There are a number of nonspecific systemic symptoms associated with cirrhosis of the liver, including weakness, anorexia, nausea, weight loss, and abdominal discomfort. Pruritus is less common in patients with intrahepatic cholestasis and occurs more often in diseases such as primary biliary cirrhosis, sclerosing cholangitis, and chronic extrahepatic biliary obstruction. The cirrhotic liver is usually small, firm, and nodular, and the spleen is often enlarged. Ascites may cause a remarkable distension of the abdominal cavity. Low albumin occurs in the setting of chronic hepatic dysfunction and results in edema, especially of the lower extremities. This can lead to stasis dermatitis and xerosis of the skin in areas of chronic edema. As a result of impaired hepatic function, a prothrombin deficiency may develop, resulting in cutaneous purpura, epistaxis, and gingival bleeding. This deficiency also causes difficulty in controlling the bleeding from varices. The use of intramuscular vitamin K to help reverse the prothrombin deficiency has led to rare reports of unusual annular erythematous reactions surrounding the injection site.

A review of the diagnosis, course, treatment, and prognosis of cirrhosis is beyond the scope of this book. There is, however, one additional point concerning cirrhosis that is especially important for dermatologists, and this is the potential inducement of the disease with methotrexate used to treat psoriasis or other dermatologic conditions. Methotrexate-induced hepatic changes are now believed to be more associated with obesity that is often present in patients with psoriasis. They are also more likely with increasing dosage and duration of therapy. Cirrhosis is unusual in patients treated with methotrexate who do not have other risk factors for hepatic disease. Factors that increase the propensity for cirrhosis in patients taking methotrexate include obesity, steatohepatitis, diabetes mellitus, hyperlipidemia, hepatitis A, B, or C, concomitant potentially hepatotoxic medications such as acetaminophen, statins, systemic antifungals, and/or excessive alcohol intake. It has been suggested that in the absence of other risk factors, patients on methotrexate may not need liver biopsies. Several guidelines exist for the decision to perform a liver biopsy, but recently, noninvasive techniques have been used more frequently to follow patients receiving long-term methotrexate therapy.
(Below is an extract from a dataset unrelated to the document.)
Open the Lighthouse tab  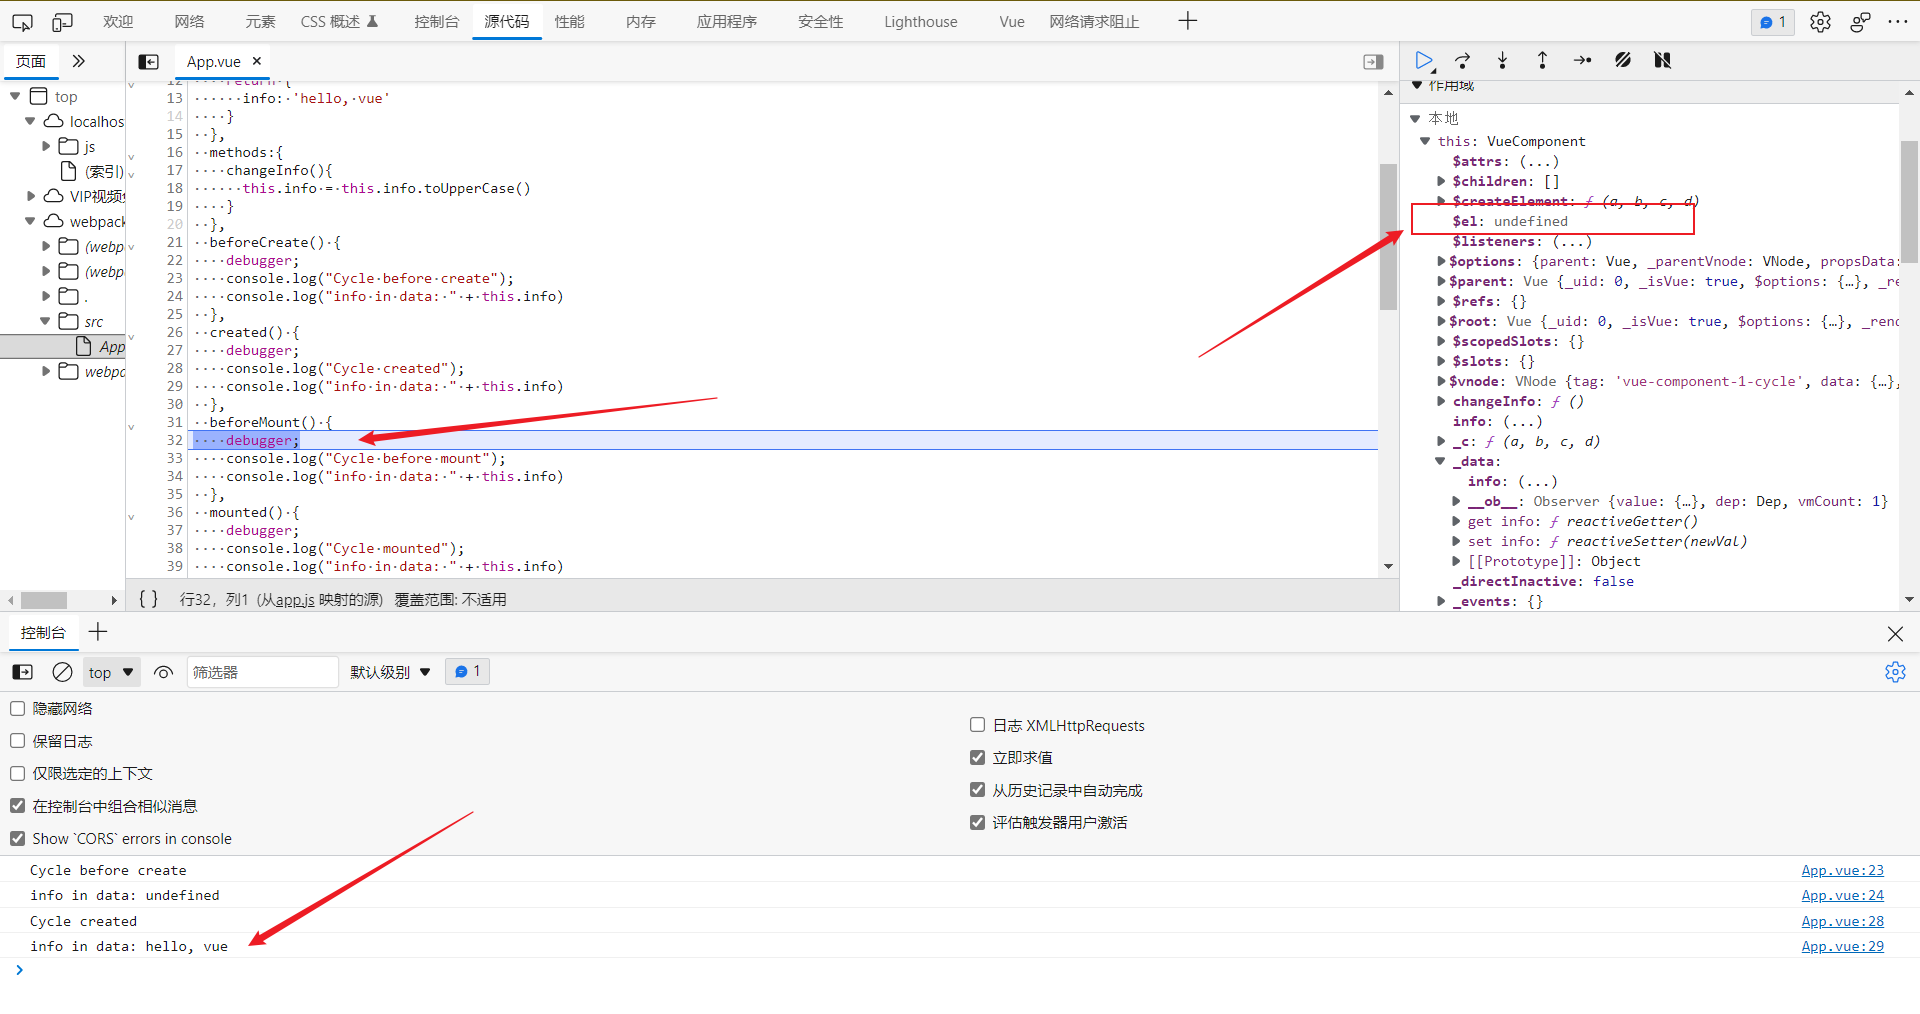[x=920, y=21]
Levels of the amino terminal peptide of type III procollagen have been used extensively in Europe, particularly the United Kingdom, for evaluation of the liver in order to detect early fibrosis, but this test is not readily available in the United States. There are two tests, known as the Fibrosure for hepatitis C and Fibrosure for steatohepatitis, which are used to follow patients with either disorder. The Fibrosure for steatohepatitis might prove useful in following patients on methotrexate, but this is not currently an FDA-approved use. There are several noninvasive methods to assess the presence of fibrosis that appear to be valid assessment tools including magnetic resonance elastography and ultrasonic elastography. These methods have not been routinely adopted for the assessment of methotrexate-induced fibrosis to date.